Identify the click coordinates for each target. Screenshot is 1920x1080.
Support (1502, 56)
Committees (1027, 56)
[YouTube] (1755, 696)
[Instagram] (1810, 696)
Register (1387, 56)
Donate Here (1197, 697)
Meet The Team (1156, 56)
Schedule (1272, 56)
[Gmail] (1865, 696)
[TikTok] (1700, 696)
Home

◇ ◇ ◇ ◇

# Exercise goal
Copy out exactly the lines from the one containing "Support (1502, 56)" through the last line above, keeping both end lines.

# Task result
Support (1502, 56)
Committees (1027, 56)
[YouTube] (1755, 696)
[Instagram] (1810, 696)
Register (1387, 56)
Donate Here (1197, 697)
Meet The Team (1156, 56)
Schedule (1272, 56)
[Gmail] (1865, 696)
[TikTok] (1700, 696)
Home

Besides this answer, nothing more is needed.